Texte extrait
########

En France, le traitement par méthylphénidate ne peut être prescrit que par un pédiatre, un psychiatre, un neurologue ou un médecin spécialisé dans les pathologies du sommeil.
Chez l’enfant, l’avis d’un cardiologue n’est pas obligatoire. Le clinicien, après une évaluation clinique soigneuse et la réalisation d’un électrocardiogramme (optionnel mais à mon sens souhaitable) décide ou non de référer le patient pour une évaluation cardiologique.
Chez l’adulte, la consultation cardiologique est obligatoire avant l’initiation d’un traitement par méthylphénidate. En effet, ce traitement peut entraîner une augmentation modérée de la fréquence cardiaque et ou une augmentation de la pression artérielle, qui la plupart du temps n’entraîne pas la mise en place d’un traitement antihypertenseur. Il n’y a pas d’argument, dans les études randomisées ou les méta-analyses réalisées, en faveur d’une augmentation du risque de mort subite ou d’effet électrophysiologique délétère. Les données publiées sur la mortalité sous traitement à long terme sont rassurantes et retrouvent même une diminution de la mortalité de causes non naturelles (accidents, suicides…)(2). Cependant, des études de cohorte montrent une légère tendance à une augmentation du risque cardiovasculaire sur le long terme et notamment chez les patients ayant des antécédents cardiologiques(3). Ce risque pourrait être corrélé à la dose prise(4). Ce risque augmenté n’est pas cohérent avec l’absence d’augmentation de la mortalité en raison de facteurs de confusion. Nous n’avons aucune étude randomisée en double aveugle ayant évalué le méthylphénidate sur le long terme avec comme objectif principal les effets cardiaques majeurs et la mortalité. Ainsi, chez adulte il est nécessaire d’évaluer le risque cardiovasculaire du patient en utilisant les nouveaux scores proposés par la Société européenne de cardiologie. La recherche clinique soigneuse d’une symptomatologie évoquant l’existence d’une cardiopathie est à rechercher. Pour aider nos collègues non cardiologues, la liste est rappelée (tableau 1). En l’absence d’anomalie sur l’électrocardiogramme, il est possible de compléter le bilan par la réalisation d’une échocardiographie. En l’absence d’anomalie de ce premier bilan et si le score de risque est léger, la prescription de méthylphénidate pourra être autorisée. En cas de score de risque élevé, la place d’un dépistage d’une maladie coronaire silencieuse semble utile. Nous avons à notre disposition différents tests de recherche d’ischémie pouvant être proposé selon la disponibilité locale. En cas de risque intermédiaire, la prescription d’un score calcique pourrait être utile. En cas de normalité ou de faible augmentation, la prescription du traitement pourrait être autorisée sans autre investigation immédiate. En dehors de ces cas, notamment si le score calcique est > 100, voire 400, la réalisation d’un test d’ischémie serait d’actualité(5).

########

Contenu des données
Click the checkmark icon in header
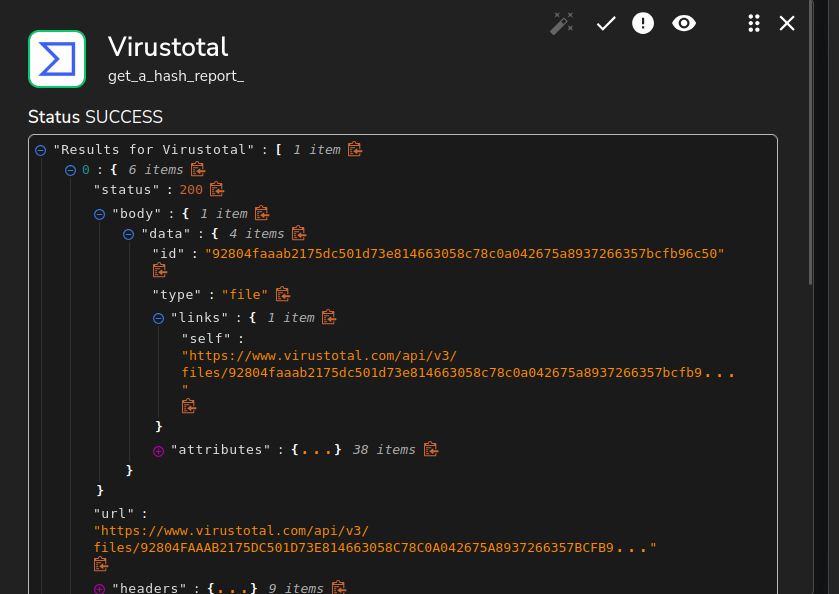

########

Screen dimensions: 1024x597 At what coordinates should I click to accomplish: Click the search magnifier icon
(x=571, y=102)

########

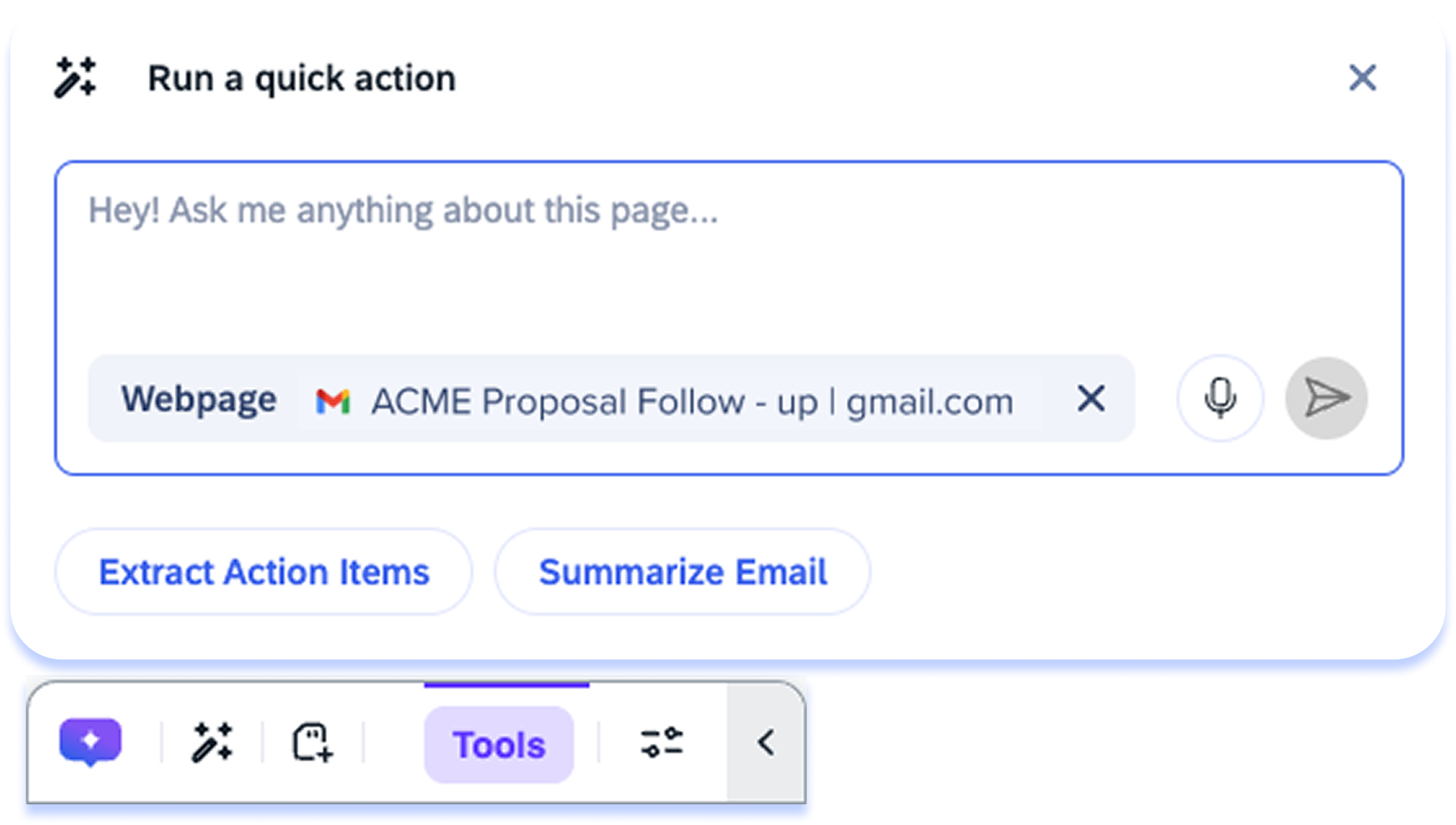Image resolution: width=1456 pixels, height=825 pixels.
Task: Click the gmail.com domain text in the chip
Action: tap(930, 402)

########

Tâches à réaliser
A. Répondez aux questions suivantes à partir de l'extrait sur le méthylphénidate.
(i) En France, quels médecins peuvent prescrire un traitement par méthylphénidate ?
(ii) Chez l'adulte, quelle consultation est obligatoire avant l'initiation du traitement ?
(iii) En cas de risque intermédiaire, quel examen pourrait être utile ?
B. Recopiez le passage de l'extrait sur le méthylphénidate allant de « En France, le » jusqu'à « une évaluation cardiologique. » inclus.

Réponses par tâche
A.
(i) Un pédiatre, un psychiatre, un neurologue ou un médecin spécialisé dans les pathologies du sommeil.
(ii) La consultation cardiologique.
(iii) Un score calcique.

B.
En France, le traitement par méthylphénidate ne peut être prescrit que par un pédiatre, un psychiatre, un neurologue ou un médecin spécialisé dans les pathologies du sommeil.
Chez l’enfant, l’avis d’un cardiologue n’est pas obligatoire. Le clinicien, après une évaluation clinique soigneuse et la réalisation d’un électrocardiogramme (optionnel mais à mon sens souhaitable) décide ou non de référer le patient pour une évaluation cardiologique.